Siyasetçilerin çadırı yol ayrımına kurulmuştu. Siyasetçiler için, yol ayrımı, ayrımcılığı mı simgeliyordu. Yoksa yol ayrımından, halka mı ulaşılıyordu.
Siyasetin çadırı, akla ziyan görüşlerin takla attırıldığı saha mıydı?
Çadır hem sahne ve hem de sahte bir maharetle kurulmuşa benziyordu.
Elinde bir sopayla çadıra kadar gelen yaşlı nine; sopayı çadıra vurarak seslendi.
Nineye çadıra niçin vuruyorsun? Diye sordular.
Çadır bana ne verdi ki buraya kuruldu? dedi.
Nine’ye, çadır sana ne vermesi gerekirdi? Diye sordular.
Nine, çok şey vermeliydi. Okulumu açmalı, öğretmen göndermeliydi. Yolumu yapmalı, toprağımı ve suyumu bozmaya çalışmamalıydı.
Nineye başka yapılmayan var mı? Diye sordular. Nine, köyümün ineğinin yaylım alanlarını, taş ocağına, maden aramasına ve betona peşkeş çekmeye çalışıyorlar. Köyümün dirliği ve düzenliği kalmadı. Mahsulümüz artık para etmiyor. Üretiyoruz ama satamıyoruz, dedi.
Yöneticiler bugün var, yarın yoktur. Seçilen gelir ve halka hizmet eder. Halkın isteği doğrultusunda çalışır. Başkaları için altın aranır mı? O zaman ne kadar altın çıkarttık bilelim. Bilelim köyümüze faydasını.
Nine emekli misin? Görev yaptın mı? Diye sordular. Nine, öğretmen emeklisiyim. Her yeni gün daha kötüye gidiyoruz. Yöneticilik yaptın mı? Nine, sahte işler yaptırılan yönetici olmaktansa, haklı olarak halkın arasında olmayı tercih ederim, dedi.
Nine, her zaman doğruları bilmek isterim. Halkın menfaati öne çıkarılmalıdır. Böylece halktan kopuk olmayacaksın.
Kafamı duvara vurmak için evin önüne duvar yaptırdım.
Nefesi kokmuş, dilinden salya akar, bakar ve gözünden zehir akar, akar…
Nine, milleti medeni bir topluluk olarak nitelendirdi. Millet halı gibi ilmek ilmek örülür ve üzerine nakış yapılır, dedi.

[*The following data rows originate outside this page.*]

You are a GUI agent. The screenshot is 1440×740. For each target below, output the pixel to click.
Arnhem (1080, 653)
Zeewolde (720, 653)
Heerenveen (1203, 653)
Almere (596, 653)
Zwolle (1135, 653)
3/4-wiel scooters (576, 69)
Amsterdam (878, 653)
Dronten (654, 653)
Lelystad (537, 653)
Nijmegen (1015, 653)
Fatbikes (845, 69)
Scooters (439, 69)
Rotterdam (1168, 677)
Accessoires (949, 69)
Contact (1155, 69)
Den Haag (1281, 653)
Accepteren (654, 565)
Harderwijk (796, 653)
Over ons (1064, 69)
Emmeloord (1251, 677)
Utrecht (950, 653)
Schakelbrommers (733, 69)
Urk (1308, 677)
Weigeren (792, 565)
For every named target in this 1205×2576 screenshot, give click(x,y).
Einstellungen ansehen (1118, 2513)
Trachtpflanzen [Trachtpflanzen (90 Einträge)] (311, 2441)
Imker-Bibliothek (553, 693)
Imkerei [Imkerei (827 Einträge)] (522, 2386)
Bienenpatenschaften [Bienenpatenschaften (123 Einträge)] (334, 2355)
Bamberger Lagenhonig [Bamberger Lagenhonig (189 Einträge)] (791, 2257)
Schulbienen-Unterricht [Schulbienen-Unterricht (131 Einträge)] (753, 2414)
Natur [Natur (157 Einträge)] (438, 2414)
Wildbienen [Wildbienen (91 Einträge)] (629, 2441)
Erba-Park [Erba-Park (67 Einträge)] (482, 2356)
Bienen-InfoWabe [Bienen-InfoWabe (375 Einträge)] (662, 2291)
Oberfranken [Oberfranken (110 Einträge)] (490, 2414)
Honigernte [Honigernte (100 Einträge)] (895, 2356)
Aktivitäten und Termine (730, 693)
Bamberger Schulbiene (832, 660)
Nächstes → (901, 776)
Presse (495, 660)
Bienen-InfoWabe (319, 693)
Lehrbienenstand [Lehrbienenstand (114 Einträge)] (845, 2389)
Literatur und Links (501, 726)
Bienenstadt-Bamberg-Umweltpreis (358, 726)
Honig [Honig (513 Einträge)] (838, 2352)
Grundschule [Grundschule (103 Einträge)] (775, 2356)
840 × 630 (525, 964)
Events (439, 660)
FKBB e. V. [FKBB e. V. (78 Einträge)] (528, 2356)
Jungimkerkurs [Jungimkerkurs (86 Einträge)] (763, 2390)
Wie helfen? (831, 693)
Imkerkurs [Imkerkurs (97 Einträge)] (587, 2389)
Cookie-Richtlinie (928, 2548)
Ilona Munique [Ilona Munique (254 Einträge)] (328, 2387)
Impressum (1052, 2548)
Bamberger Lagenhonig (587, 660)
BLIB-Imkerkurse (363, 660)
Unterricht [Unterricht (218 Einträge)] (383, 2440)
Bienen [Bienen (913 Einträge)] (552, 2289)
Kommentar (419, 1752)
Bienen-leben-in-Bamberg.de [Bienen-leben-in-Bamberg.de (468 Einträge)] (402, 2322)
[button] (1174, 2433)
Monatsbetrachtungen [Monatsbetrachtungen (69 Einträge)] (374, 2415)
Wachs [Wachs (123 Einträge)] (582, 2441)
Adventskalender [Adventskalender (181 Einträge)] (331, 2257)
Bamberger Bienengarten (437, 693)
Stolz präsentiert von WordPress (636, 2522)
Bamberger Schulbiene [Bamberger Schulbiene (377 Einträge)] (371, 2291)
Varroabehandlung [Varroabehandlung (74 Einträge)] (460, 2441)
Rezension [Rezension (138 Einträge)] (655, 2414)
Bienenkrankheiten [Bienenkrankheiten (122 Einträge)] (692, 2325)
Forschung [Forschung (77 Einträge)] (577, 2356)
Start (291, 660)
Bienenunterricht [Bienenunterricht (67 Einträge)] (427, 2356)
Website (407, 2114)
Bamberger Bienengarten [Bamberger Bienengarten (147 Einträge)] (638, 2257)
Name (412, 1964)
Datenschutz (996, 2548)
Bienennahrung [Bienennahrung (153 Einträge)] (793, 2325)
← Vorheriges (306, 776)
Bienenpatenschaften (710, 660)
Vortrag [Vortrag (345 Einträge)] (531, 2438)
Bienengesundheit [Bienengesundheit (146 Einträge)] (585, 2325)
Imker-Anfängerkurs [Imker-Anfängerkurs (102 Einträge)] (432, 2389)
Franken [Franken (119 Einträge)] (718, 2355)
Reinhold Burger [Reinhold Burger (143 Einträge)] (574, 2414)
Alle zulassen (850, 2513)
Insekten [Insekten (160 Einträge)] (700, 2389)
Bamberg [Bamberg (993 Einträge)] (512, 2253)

Çadırdan ay ışığında kokuşmuş bir yaratık çıktı. Porsuk veya kokarca diyenler ağızlarında geveledi. Sansar ve sırtlan demeye kimsenin dili varmadı. Ne olduğu anlaşılmadan, ormana daldı. Sırtlanın çadıra girmesi talihsizlik, çadırdan kurtulması da felaketti.
Değersizliği değer kabul etmiş, bir çadırın halka vereceği, hiçbir şey yoktur. Sevginin öne alındığı bir atmosfer yaratılması gerekirdi. Böylece halk moral bulurdu.
Siyaset çadırı; bilim ve tekniğin yeni buluşlarının doğurduğu, yepyeni düşüncenin oluşması yoluna gitmeliydi.